In Andy Warhol Foundation for the Visual Arts, Inc. v. Goldsmith,1 the Supreme Court considered whether the licensing of one of Andy Warhol’s Prince Series works for the purpose of illustrating a magazine story about the musician Prince, was a fair use of the Lynn Goldsmith photograph on which the Warhol work was based. In that opinion, the Court made two important interventions into the law of fair use.

First, the Court held that “[t]he fair-use provision, and the first statutory factor in particular, requires an analysis of the specific use of a copyrighted work that is alleged to be an infringement.”2 “The same copying may be fair,” the Court said, “when used for one purpose but not another.”3 Accordingly, the Court focused on the challenged use—the license to Vanity Fair to illustrate a cover story about Prince’s life—and did not rule on whether the particular Warhol work licensed, Orange Prince, or any of the other Warhol Prince Series works, or any other conceivable use of Orange Prince, was or was not fair use.

As all copyright lawyers know, since the Supreme Court’s decision in Campbell v. Acuff-Rose Music, Inc.,4 the question of transformativeness has become a critical element of the fair use analysis, with works deemed transformative significantly more likely to be fair use. The Warhol Court’s second intervention was to make clear that a defendant’s use of a plaintiff’s work is not necessarily transformative just because that use contains a new meaning or message.

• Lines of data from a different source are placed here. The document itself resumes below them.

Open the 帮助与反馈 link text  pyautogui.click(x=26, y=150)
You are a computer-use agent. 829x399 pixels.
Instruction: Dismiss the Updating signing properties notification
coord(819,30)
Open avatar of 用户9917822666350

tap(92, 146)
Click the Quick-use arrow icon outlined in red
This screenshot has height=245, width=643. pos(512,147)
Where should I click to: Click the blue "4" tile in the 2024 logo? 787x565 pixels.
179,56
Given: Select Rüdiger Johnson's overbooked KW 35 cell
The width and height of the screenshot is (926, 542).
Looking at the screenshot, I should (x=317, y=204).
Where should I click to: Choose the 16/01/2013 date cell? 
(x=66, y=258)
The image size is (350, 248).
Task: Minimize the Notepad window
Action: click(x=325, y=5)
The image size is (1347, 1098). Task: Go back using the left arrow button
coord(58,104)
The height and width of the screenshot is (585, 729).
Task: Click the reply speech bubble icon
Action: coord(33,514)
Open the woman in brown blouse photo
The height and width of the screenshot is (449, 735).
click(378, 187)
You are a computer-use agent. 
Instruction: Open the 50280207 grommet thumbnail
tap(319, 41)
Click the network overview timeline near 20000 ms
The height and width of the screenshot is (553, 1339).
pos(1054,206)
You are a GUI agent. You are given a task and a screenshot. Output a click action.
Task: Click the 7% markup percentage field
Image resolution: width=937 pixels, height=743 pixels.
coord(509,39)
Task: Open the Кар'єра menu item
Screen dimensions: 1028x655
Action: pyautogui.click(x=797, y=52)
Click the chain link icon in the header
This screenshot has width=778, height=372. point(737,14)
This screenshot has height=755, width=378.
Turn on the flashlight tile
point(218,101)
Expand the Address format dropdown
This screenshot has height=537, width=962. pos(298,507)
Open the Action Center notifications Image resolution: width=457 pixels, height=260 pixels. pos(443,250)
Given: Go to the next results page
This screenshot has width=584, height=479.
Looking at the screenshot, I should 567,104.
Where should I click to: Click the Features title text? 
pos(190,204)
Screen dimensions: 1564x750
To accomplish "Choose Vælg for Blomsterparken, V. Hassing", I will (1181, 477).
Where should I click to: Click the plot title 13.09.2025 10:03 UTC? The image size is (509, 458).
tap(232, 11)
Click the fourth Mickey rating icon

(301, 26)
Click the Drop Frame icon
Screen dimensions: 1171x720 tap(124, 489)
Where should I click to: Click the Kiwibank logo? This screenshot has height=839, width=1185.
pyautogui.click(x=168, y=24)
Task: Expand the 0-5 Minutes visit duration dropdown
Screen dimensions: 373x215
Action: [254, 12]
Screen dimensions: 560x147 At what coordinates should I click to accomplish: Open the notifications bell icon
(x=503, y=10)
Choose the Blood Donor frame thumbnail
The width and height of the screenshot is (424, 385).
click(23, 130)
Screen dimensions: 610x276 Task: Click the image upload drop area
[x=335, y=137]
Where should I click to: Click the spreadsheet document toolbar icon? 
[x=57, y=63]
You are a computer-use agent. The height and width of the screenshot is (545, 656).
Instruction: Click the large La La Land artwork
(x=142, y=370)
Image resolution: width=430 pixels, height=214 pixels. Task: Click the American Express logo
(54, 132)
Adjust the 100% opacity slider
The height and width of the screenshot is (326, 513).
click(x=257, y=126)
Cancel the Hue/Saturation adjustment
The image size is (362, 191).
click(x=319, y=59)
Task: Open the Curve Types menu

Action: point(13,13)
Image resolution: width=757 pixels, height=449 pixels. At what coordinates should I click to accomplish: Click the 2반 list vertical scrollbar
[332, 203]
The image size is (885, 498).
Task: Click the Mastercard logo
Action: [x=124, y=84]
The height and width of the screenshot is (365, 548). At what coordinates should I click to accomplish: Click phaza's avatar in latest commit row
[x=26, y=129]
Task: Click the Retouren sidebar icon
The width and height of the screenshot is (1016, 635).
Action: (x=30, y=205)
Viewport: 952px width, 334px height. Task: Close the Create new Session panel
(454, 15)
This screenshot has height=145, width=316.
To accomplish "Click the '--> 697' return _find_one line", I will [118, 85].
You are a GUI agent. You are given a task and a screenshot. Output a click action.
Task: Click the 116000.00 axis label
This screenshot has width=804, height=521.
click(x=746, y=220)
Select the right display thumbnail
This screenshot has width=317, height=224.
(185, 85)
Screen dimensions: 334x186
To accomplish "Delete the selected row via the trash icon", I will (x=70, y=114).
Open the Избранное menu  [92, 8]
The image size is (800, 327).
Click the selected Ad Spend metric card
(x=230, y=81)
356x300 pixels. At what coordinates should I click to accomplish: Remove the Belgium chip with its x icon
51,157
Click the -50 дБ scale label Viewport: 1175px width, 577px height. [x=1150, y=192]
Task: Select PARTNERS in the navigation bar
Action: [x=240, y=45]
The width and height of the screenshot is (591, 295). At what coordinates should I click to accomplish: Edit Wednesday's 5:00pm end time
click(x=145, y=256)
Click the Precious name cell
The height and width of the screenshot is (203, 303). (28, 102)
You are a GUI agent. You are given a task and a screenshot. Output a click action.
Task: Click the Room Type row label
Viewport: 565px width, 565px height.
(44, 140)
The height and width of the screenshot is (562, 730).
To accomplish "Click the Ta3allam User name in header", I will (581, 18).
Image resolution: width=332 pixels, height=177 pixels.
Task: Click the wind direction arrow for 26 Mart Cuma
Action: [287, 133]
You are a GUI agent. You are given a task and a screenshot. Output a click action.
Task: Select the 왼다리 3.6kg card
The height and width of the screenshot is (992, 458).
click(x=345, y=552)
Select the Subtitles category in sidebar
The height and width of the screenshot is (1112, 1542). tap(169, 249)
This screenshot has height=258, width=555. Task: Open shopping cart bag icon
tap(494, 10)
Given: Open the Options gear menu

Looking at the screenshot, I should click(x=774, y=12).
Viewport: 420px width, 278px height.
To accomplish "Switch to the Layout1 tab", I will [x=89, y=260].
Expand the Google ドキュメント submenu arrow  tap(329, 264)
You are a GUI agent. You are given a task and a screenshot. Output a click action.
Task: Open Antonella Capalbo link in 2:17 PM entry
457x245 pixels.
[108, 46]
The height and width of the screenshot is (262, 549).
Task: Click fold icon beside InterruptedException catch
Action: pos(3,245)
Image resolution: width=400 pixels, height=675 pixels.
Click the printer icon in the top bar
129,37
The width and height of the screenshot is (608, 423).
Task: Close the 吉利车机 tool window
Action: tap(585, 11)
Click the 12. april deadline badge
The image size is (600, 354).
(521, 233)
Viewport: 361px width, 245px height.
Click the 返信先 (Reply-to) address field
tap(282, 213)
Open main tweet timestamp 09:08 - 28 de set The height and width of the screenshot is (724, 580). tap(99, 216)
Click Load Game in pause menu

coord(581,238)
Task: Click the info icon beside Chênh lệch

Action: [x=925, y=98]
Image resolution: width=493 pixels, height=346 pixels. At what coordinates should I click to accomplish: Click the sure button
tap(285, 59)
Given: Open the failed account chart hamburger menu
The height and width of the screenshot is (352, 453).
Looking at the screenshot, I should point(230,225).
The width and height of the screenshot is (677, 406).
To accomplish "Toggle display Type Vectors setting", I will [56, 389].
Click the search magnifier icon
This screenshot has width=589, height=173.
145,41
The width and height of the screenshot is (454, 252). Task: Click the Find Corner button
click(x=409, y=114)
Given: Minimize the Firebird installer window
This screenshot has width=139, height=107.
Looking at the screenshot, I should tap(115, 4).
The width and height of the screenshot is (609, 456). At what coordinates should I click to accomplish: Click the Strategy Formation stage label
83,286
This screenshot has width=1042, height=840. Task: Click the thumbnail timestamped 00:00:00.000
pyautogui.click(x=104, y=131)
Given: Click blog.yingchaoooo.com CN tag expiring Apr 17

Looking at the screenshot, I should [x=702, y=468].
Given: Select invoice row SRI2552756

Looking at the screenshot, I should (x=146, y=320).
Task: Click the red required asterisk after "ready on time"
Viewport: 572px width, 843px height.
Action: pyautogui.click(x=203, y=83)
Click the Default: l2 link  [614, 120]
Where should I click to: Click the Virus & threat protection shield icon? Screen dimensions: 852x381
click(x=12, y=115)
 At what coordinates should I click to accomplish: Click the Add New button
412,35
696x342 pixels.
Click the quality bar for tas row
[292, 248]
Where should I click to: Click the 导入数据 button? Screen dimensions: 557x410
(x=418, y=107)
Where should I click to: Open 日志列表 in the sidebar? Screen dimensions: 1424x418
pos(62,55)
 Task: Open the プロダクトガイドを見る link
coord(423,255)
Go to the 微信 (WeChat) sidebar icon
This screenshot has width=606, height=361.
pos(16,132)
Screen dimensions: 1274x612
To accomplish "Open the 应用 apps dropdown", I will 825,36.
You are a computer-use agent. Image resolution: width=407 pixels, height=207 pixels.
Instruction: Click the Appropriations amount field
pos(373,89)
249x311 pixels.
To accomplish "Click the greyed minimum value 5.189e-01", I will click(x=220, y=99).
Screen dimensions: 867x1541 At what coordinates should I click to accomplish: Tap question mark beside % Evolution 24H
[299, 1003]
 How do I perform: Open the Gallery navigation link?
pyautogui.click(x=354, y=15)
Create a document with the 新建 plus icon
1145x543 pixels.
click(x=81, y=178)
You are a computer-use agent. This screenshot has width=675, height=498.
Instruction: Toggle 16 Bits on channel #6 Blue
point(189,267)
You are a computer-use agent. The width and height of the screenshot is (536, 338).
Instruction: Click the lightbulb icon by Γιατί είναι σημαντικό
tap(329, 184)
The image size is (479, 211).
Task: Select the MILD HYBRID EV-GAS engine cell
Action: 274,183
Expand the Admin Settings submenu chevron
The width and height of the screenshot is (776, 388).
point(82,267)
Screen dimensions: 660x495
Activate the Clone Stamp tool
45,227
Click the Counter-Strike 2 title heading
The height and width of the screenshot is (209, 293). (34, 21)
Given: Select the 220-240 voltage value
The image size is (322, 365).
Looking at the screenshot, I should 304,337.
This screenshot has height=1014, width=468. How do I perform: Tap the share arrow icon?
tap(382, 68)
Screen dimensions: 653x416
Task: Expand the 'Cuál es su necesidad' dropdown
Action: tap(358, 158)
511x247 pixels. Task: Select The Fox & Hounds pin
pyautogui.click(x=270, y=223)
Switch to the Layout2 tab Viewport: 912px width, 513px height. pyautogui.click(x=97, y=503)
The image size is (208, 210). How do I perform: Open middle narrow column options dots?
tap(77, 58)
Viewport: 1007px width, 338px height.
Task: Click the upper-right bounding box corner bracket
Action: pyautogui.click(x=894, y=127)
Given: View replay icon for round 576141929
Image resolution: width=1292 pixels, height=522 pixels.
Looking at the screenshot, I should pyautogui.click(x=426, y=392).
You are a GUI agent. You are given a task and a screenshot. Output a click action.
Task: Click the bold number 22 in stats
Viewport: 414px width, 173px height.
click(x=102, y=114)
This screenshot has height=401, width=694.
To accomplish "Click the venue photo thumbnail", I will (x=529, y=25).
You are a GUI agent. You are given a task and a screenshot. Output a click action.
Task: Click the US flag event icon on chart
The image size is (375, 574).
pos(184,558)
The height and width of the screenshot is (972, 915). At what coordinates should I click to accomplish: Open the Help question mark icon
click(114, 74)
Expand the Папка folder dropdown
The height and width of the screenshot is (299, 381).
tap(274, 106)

Something more is required—the defendant’s use must have a different purpose than the plaintiff’s.5

That different purpose, the Court held, was lacking. Of particular significance to the majority, both Goldsmith’s photograph and Warhol’s Orange Prince artwork had been used to illustrate magazine stories about Prince. The particular challenged use—the Warhol Foundation’s licensing of Orange Prince to Vanity Fair—was the same as a principal use of the Goldsmith photograph. The use was therefore a potential substitute for the licensing of Goldsmith’s work.6

Tim McFarlin’s new piece in the South Carolina Law Review, titled Infringing Uses, Not Works, explores the consequences of the Warhol Court’s first intervention—i.e., its focus on the particular use made by the defendant of the plaintiff’s copyrighted work. In McFarlin’s telling, that intervention will re-shape how courts handle infringement lawsuits. In particular, McFarlin argues that Warhol’s use-focus is likely to transform how courts fashion injunctions in copyright infringement cases. The reason to expect this transformation, McFarlin explains, is rooted in the logic of the Warhol opinion itself, which strongly suggested that while the Warhol Foundation’s particular use might compete with the plaintiff’s work, and therefore fail to qualify as a fair use, other uses that we might ordinarily expect the Foundation to make of the Prince Series works would be unlikely to compete, and therefore much more likely to qualify as fair:

First, though Justice Sotomayor could have refrained (due to Goldsmith’s narrowing of her claim) from discussing other uses of Orange Prince, she did discuss them. And she did so in a way that highlighted their likely noninfringing nature: the Court’s own reproduction, public display, and distribution of both Orange Prince and Goldsmith’s photo within its opinions was covered by fair use, Sotomayor noted, just as that doctrine would likely cover using Orange Prince for the purpose of teaching.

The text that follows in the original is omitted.